● What you will do: What is needed is an exact copy of the line that contains "Services (1314, 115)" and of all later lines to the end of the records below, with no other lines.

━━━ Given information

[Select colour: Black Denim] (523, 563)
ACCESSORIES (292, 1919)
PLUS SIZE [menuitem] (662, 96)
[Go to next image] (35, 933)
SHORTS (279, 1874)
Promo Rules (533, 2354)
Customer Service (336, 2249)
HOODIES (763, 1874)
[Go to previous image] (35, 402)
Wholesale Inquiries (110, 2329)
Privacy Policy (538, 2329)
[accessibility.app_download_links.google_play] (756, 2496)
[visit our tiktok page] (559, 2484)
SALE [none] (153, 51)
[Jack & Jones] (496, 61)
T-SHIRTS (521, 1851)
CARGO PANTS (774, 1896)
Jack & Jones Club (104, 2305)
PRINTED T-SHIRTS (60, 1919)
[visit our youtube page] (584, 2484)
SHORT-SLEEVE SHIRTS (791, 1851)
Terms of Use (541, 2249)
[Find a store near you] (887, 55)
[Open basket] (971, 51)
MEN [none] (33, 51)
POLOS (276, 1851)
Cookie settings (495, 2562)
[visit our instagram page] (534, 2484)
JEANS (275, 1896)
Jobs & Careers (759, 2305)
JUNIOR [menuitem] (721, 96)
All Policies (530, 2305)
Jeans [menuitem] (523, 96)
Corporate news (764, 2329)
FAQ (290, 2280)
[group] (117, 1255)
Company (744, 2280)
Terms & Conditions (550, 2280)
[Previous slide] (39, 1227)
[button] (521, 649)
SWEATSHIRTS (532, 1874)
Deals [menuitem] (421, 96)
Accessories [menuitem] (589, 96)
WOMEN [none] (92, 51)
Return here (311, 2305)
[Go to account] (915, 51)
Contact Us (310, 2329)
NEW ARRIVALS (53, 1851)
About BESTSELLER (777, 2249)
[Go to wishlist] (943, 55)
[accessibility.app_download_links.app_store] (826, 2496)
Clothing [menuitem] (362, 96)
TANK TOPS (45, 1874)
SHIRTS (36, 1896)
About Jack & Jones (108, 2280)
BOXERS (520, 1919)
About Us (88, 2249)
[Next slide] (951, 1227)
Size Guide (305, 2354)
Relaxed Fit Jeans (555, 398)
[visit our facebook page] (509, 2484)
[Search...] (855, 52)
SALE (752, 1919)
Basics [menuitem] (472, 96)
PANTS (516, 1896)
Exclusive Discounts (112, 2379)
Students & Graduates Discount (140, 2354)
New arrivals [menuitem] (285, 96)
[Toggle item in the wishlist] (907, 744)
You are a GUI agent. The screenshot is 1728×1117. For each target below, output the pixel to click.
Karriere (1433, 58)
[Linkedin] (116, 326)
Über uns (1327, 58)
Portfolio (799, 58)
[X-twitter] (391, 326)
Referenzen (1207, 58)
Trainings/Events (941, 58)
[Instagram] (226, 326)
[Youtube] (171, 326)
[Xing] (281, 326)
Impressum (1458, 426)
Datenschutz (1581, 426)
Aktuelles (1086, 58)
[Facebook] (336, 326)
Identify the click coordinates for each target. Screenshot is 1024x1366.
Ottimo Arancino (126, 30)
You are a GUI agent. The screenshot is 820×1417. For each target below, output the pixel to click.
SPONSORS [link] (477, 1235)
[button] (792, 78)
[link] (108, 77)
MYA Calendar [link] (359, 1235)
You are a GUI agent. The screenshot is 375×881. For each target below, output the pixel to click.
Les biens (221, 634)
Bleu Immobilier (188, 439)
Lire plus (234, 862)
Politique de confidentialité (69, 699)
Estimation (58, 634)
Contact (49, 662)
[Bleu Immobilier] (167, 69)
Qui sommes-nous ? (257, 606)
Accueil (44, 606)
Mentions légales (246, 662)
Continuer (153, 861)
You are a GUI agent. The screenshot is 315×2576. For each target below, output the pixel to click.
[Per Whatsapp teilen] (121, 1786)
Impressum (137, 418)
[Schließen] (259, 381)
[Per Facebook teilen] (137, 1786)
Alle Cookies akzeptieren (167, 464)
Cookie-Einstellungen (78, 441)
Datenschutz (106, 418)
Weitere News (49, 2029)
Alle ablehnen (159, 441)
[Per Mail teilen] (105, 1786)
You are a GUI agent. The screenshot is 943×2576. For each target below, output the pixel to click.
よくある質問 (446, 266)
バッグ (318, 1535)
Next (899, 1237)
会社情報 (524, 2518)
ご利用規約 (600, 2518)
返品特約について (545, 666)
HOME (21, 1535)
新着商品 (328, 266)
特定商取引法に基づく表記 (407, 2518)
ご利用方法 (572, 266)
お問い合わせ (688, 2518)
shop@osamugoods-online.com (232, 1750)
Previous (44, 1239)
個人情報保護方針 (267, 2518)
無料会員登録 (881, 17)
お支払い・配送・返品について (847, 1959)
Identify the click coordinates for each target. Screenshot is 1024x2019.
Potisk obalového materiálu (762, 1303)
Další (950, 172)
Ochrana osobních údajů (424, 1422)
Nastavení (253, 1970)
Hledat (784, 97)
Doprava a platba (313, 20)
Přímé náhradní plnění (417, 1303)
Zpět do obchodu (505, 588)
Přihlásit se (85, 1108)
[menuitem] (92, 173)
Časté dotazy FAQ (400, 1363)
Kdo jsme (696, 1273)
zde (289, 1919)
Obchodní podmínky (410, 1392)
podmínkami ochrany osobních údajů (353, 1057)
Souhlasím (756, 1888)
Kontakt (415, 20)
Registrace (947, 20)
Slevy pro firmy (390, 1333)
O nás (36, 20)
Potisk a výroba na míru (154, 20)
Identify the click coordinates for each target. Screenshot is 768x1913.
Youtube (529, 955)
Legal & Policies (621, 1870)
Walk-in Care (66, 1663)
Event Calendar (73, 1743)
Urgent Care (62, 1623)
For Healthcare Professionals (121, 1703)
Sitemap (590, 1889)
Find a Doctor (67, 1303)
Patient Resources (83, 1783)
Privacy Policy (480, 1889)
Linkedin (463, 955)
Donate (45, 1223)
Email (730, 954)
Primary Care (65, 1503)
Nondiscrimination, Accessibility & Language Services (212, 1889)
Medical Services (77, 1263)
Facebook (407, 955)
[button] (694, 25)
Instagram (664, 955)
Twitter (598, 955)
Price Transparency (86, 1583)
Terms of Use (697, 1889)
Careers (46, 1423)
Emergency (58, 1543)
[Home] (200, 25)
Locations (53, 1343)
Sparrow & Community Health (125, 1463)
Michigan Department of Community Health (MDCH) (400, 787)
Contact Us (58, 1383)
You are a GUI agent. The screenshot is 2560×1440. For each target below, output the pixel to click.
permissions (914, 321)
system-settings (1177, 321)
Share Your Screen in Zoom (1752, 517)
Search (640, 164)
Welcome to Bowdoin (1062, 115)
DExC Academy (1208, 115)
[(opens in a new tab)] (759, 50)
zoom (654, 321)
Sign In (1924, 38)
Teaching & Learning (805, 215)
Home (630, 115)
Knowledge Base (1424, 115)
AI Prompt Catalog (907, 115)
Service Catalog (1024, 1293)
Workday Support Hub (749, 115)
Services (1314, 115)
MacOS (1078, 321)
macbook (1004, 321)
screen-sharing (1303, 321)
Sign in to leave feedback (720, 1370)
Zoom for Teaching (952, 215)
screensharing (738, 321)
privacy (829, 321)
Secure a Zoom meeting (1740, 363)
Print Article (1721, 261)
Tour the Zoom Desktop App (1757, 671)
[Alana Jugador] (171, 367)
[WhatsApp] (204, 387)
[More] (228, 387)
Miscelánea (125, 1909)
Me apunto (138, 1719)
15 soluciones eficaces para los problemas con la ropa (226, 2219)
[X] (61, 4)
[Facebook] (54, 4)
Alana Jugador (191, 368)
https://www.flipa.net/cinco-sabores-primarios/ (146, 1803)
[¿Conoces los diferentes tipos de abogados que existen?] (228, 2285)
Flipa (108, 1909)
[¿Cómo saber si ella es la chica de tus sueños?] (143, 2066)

━━━━━━

● Response box:
Services (1314, 115)
MacOS (1078, 321)
macbook (1004, 321)
screen-sharing (1303, 321)
Sign in to leave feedback (720, 1370)
Zoom for Teaching (952, 215)
screensharing (738, 321)
privacy (829, 321)
Secure a Zoom meeting (1740, 363)
Print Article (1721, 261)
Tour the Zoom Desktop App (1757, 671)
[Alana Jugador] (171, 367)
[WhatsApp] (204, 387)
[More] (228, 387)
Miscelánea (125, 1909)
Me apunto (138, 1719)
15 soluciones eficaces para los problemas con la ropa (226, 2219)
[X] (61, 4)
[Facebook] (54, 4)
Alana Jugador (191, 368)
https://www.flipa.net/cinco-sabores-primarios/ (146, 1803)
[¿Conoces los diferentes tipos de abogados que existen?] (228, 2285)
Flipa (108, 1909)
[¿Cómo saber si ella es la chica de tus sueños?] (143, 2066)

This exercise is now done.